Le chœur dirigé par Eberhard Friedrich est comme d’habitude magnifique, mais le son retransmis (et donc contrôlé) empêche ces explosions qu’on aime dans Meistersinger comme le moment du « Wach auf ! » qu’on voudrait plus impressionnant, plus engagé. Mais c’est la rançon payée au virus hélas.
Enfin l’orchestre a atteint ici sans doute son état le plus accompli. La direction de Philippe Jordan n’a pas toujours semblé lors des autres éditions si engagée et si sensible, mais seulement impeccablement distribuée et pour tout dire un peu froide. Ici, elle est vraiment sans reproche, avec une manière souple et fluide de dérouler la partition dans ses moindres détails. C’est une lecture colorée, vivante, très nuancée, qui sait respirer et qui accompagne le plateau avec un sens de l’équilibre accompli. C’est pour tout dire une des meilleures prestations de la fosse dans cette œuvre depuis très longtemps, et qui respire la vie, qui respire l’émotion tout en gardant les qualités de rigueur et de précision que nous connaissons de Philippe Jordan. Il est clair qu’une production s’améliore d’année en année à l’orchestre quand le chef aborde l’œuvre à Bayreuth pour la première fois, ce qui était le cas, car alors, les fusions fosse-plateau, les influences croisées de la mise en scène et de l’orchestre aident à ce que l’ensemble de la production trouve une complète cohérence. C’est le cas, et c’est ce qui fait regretter d’autant plus que 2020 ait sauté, faisant de cette saison la dernière, alors que nous aurions sans doute tellement voulu encore la revoir. C’est aussi le caractère de Bayreuth que de laisser des regrets, des frustrations, quand un spectacle a donné un tel coup de fouet à la lecture de l’œuvre.

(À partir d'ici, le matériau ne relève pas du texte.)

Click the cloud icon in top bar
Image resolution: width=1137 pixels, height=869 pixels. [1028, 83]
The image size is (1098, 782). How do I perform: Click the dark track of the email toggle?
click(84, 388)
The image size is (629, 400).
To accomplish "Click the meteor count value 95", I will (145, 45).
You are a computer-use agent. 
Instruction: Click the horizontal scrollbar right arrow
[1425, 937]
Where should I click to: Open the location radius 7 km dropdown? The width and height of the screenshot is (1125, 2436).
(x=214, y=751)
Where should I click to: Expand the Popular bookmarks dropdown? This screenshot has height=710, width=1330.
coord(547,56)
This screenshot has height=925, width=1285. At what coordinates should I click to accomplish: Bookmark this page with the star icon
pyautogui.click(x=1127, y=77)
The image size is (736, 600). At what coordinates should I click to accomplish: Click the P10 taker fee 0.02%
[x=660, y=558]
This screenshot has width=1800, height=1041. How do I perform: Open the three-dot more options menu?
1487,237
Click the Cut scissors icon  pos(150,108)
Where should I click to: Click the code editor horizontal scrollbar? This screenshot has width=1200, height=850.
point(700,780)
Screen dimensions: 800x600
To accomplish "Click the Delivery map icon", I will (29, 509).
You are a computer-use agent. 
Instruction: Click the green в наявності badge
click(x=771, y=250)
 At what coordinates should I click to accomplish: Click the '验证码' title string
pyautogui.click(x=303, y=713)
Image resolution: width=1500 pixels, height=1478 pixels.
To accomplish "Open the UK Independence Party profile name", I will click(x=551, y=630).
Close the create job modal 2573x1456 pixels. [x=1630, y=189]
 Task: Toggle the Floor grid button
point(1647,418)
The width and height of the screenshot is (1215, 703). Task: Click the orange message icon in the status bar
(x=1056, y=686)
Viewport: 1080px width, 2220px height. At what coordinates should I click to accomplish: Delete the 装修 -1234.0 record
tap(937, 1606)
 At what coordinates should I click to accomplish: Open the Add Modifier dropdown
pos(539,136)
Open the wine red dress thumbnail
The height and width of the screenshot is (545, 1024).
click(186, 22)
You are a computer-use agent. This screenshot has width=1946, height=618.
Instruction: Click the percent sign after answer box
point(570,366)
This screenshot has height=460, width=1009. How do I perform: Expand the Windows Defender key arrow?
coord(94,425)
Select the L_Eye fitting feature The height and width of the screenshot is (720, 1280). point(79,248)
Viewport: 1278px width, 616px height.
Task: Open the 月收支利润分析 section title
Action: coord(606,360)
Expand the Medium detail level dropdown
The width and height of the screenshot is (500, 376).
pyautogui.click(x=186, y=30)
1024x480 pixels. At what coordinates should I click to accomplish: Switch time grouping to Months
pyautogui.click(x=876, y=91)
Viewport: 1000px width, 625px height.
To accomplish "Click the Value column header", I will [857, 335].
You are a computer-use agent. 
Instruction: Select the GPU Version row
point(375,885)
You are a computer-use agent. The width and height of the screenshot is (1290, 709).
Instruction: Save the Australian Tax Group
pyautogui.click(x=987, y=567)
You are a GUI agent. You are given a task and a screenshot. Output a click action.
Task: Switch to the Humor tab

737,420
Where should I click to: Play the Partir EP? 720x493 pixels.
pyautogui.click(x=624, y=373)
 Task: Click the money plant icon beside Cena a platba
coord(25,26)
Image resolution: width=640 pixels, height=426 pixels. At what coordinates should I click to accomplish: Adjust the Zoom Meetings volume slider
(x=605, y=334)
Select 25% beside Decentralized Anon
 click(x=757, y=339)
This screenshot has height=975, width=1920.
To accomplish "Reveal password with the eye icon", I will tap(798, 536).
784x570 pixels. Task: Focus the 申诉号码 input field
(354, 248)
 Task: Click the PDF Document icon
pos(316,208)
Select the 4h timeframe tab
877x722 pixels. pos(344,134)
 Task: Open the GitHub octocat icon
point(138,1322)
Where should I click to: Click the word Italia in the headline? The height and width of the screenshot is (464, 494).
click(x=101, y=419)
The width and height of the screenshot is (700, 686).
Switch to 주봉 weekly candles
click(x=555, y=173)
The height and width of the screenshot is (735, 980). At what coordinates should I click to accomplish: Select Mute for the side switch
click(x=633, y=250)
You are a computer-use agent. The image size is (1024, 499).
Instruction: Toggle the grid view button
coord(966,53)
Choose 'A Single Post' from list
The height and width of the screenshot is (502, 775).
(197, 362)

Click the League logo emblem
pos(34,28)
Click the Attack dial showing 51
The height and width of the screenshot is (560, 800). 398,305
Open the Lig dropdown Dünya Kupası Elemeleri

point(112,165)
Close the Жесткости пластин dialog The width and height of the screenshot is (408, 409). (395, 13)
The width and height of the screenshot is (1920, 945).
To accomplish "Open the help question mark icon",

L’année prochaine, ce spectacle déjà entré dans la légende entrera dans l’histoire, aux côtés d’autres nés à Bayreuth et qui ont laissé des traces indélébiles. Après ces Meistersinger, il y en aura bien sûr d’autres, pleins d’idées (enfin on espère) et musicalement exceptionnels, mais il y aura eu un avant et un après Barrie Kosky.
J’adhère totalement à cette critique d’un spectacle extraordinaire.J’étais à la représentation du 1e août et c’était ma troisième vision de cette mise en scène.Cette mise en scène est un modèle d’adaptation intelligente,fidèle et audacieuse.La fin de l’acte 2 est toujours terrifiante.Celle de l’acte 3 est impressionnante.L’image de Volle haranguant les spectateurs restera gravée dans ma mémoire.La distribution est impeccable.Volle mérite le triomphe qu’il a reçu.
Je me permets de signaler qu’il existe un DVD de ce spectacle.
Merci de cette remarquable analyse.
J'y étais le 8 et ce fut époustouflant.